È l’intendimento di Davide, quello di creare il tempio del Signore: «Non mi darò più pace fino a quando non avrò costruito la casa del Signore», non posso vivere io in una casa di legno duro o di bel legno quando il tempio di Dio è fatto di frasche. Questa, descritta nel salmo 131, è una povertà dello spirito; ma dovunque leggiamo un documento di povertà dello spirito, ci sentiamo dentro aleggiare e respirare la letizia. Un salmo così può essere detto soltanto nella letizia.

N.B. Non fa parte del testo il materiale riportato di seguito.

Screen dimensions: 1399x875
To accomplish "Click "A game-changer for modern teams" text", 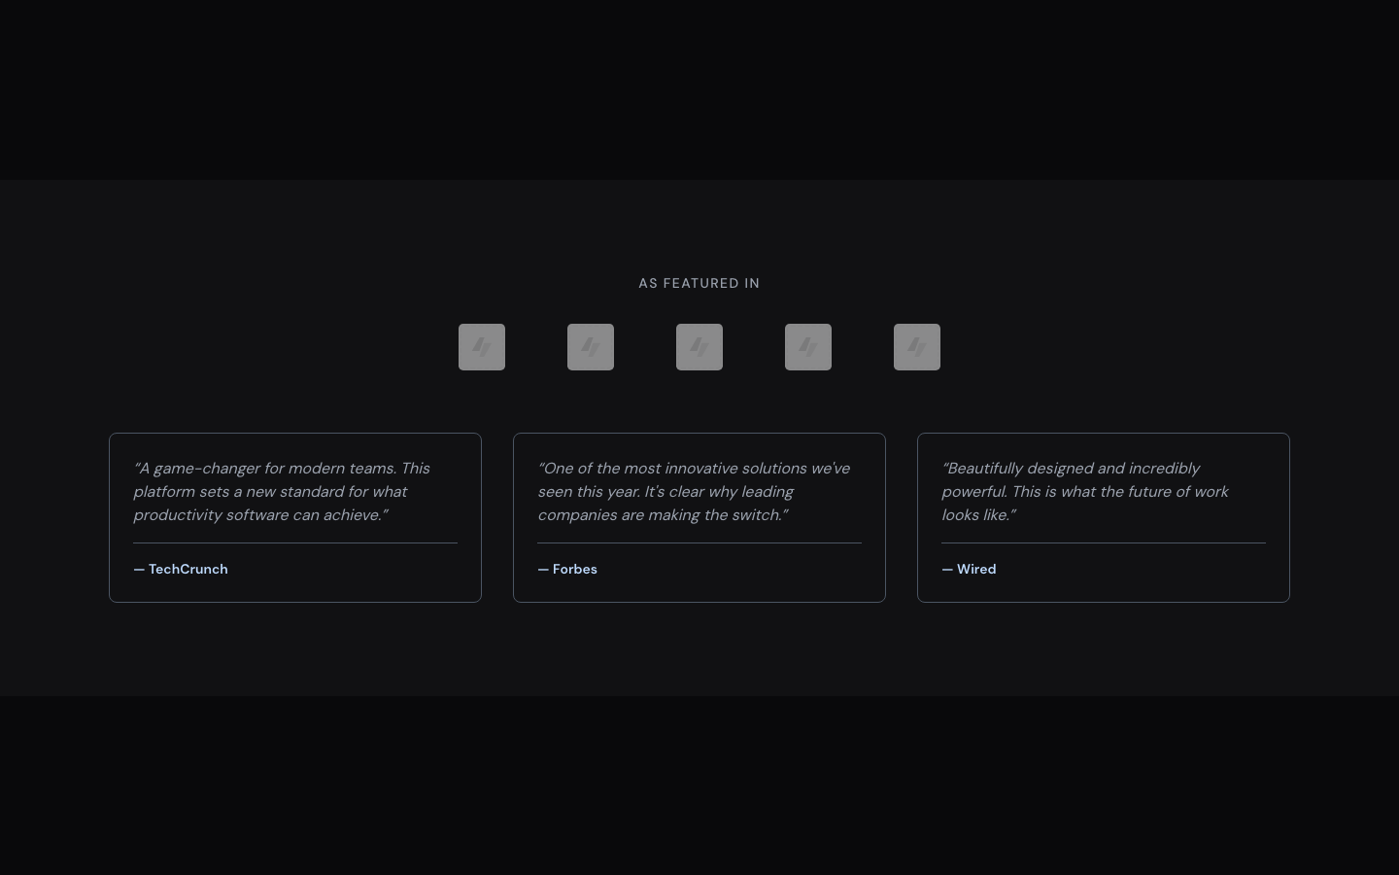I will click(x=264, y=469).
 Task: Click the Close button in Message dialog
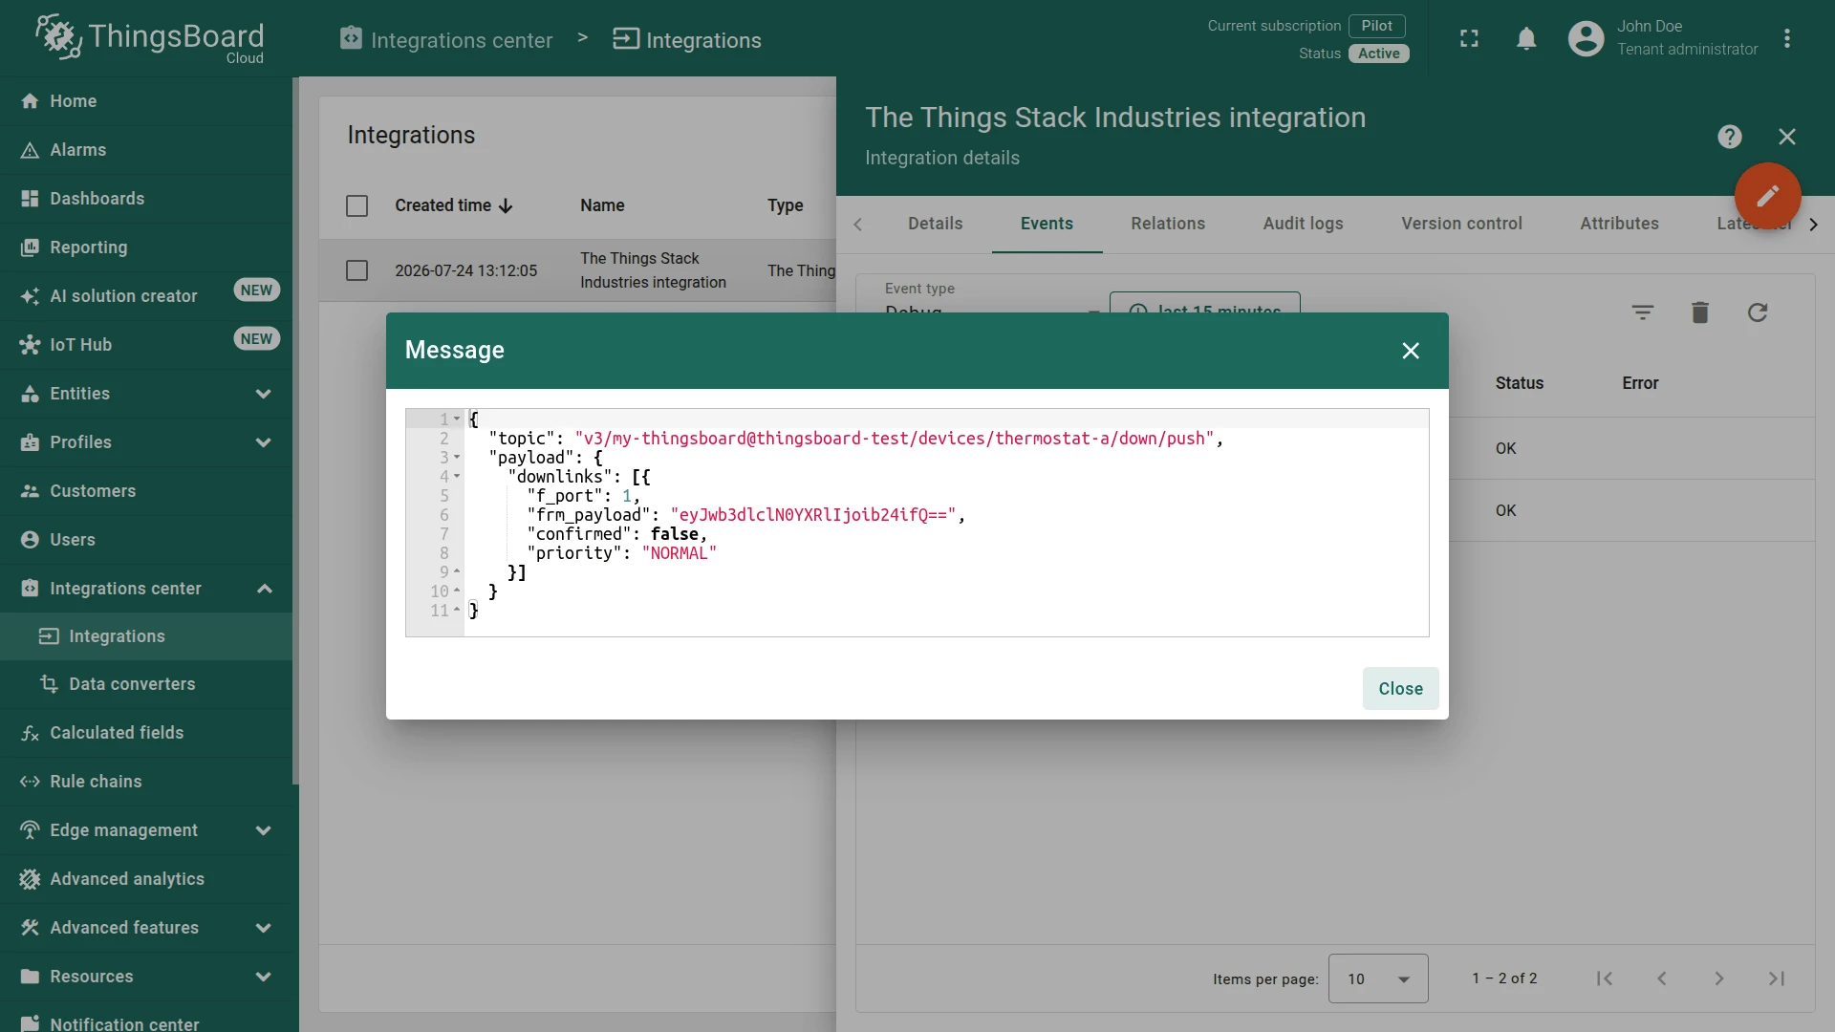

(Luigi Giussani, Si può vivere così?, Rizzoli 1994, pp. 222-223)
Davide e il perdono
Se ottenne il perdono Pietro, per aver pianto una sola volta, quanto più lo ottenne Davide che ogni notte lavava di pianto il suo letto. Se dunque Gesù ebbe pietà di colui che si pentì e pianse, se guardò Pietro ed egli pianse, quanto più rimase sotto lo sguardo del Signore colui che pianse a lungo! Pietro negò e non pianse, poiché il Signore non lo aveva guardato; negò ancora e non pianse, poiché il Signore non lo aveva guardato; negò per la terza volta, Gesù lo guardò e subito pianse, e pianse amaramente. Perciò Davide, che non cessava di piangere, diceva: «I miei occhi sono sempre rivolti al Signore»; egli, che sempre era sotto lo sguardo di Cristo, diceva: «I miei occhi sono discesi in torrenti di lacrime».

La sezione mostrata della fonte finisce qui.